Biting was something that I naively assumed only other parents’ kids went through. My stepson wasn’t a biter, and neither was my now 3-year-old. I just supposed I was one of the lucky moms. That my kids somehow managed to bypass that habit, and I escaped having to deal with this behavior. Well, like with many other things related to motherhood, I was WRONG.
At just 19 months our daughter’s little personality already shines through. She is spunky and sassy and oh so adorable. She is the princess of the family and spoiled to the core. She is also a biter.
The biting started a few months back at home. She would use it as her way of expressing herself when things weren’t going her way. She’d bite her brother when he had a toy she wanted. She’d bite her dad when he tried to take her out of the tub at the end of bath time. She even went as far as biting our dog! While this was bad enough, we took some small consolation knowing she wasn’t biting at school…. yet.
Then the day came when I picked her up from daycare and got the dreaded biting note. It felt like day after day I would receive a note that she was either biting or getting bitten by another child. It’s gotten to a point where I literally hold my breath every afternoon when they bring her out to me…will there be a note today? The low point was a few weeks ago when she got THREE bite notices in one day…. not my proudest moment as a mom.
Of course, as a parent, my thoughts immediately go to wondering how did I mess up? What am I not providing? Am I not giving her enough attention? What am I doing (or not doing) that is causing this behavior? After all, the other kids weren’t biters.
It’s a Normal Part of Development
I immediately consulted every resource known to man. From my family and friends to our pediatrician and even countless google searches and internet forums. They all said the same thing. Biting is a common and normal part of childhood development that kids eventually grow out of. While I know deep down that is true, it doesn’t make it any easier to see bite marks on my son or get the countless reports from daycare.
While in reality, the biting has only been going on for a few months, it feels like a lifetime. It also feels like we have tried everything to make her stop. To name a few we have attempted time out, firmly saying “no biting,” loss of TV time, and even positive reinforcement.
The advice of my pediatrician is to avoid saying “no biting.” Instead, she suggested we try telling her that “teeth are used for eating food.” While I love my ped and the positive approach on this matter, this technique lasted about two days before I was pulling my hair out shouting, “STOP BITING YOUR BROTHER!”

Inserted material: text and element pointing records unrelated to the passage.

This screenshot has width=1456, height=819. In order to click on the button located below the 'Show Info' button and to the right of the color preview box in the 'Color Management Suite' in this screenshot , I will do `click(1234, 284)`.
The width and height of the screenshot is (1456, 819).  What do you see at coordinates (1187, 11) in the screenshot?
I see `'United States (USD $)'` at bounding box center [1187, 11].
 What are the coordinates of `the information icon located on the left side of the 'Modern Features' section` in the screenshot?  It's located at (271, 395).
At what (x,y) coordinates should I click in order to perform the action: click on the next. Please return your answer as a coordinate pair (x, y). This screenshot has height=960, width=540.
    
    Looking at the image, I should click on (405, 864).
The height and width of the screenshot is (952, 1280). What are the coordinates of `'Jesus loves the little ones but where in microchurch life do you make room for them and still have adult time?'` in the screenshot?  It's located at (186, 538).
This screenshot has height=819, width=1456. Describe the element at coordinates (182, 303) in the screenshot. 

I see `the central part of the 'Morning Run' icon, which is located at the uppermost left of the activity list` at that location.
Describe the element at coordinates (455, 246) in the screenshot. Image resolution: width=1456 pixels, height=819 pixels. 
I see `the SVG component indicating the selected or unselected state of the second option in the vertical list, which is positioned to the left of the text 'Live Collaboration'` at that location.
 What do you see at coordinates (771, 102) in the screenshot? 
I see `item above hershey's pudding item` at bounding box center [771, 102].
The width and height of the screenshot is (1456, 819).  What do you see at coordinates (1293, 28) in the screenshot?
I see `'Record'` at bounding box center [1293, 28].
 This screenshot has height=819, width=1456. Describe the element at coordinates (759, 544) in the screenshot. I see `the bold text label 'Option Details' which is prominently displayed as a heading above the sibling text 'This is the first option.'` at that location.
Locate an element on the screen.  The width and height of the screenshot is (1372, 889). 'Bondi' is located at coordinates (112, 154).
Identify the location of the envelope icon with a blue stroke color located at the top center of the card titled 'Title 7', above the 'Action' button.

My friends and online forums have told me to bite her back…the horror. I’m not proud to admit this, but in a moment of desperation, after she bit her brother hard enough to break the skin, I tried biting her back. My guess is I was too gentle because it didn’t even phase her. Even so, I felt terrible and decide that method was not for me.
What seems to work the best is distracting and redirecting. The problem with this method is that an adult is not always an arm’s reach away and able to stop her in the act and redirect the behavior.
I need a method that teaches her to stop on her own. Frankly, I’m at a loss.
Will it ever end?
While I do feel like things are starting to get better and she is biting less and less, it has not completely stopped. She still gets mad or frustrated and her first resort is usually to bite. We are working on it. I know this phase will eventually end; I just hope it is sooner rather than later.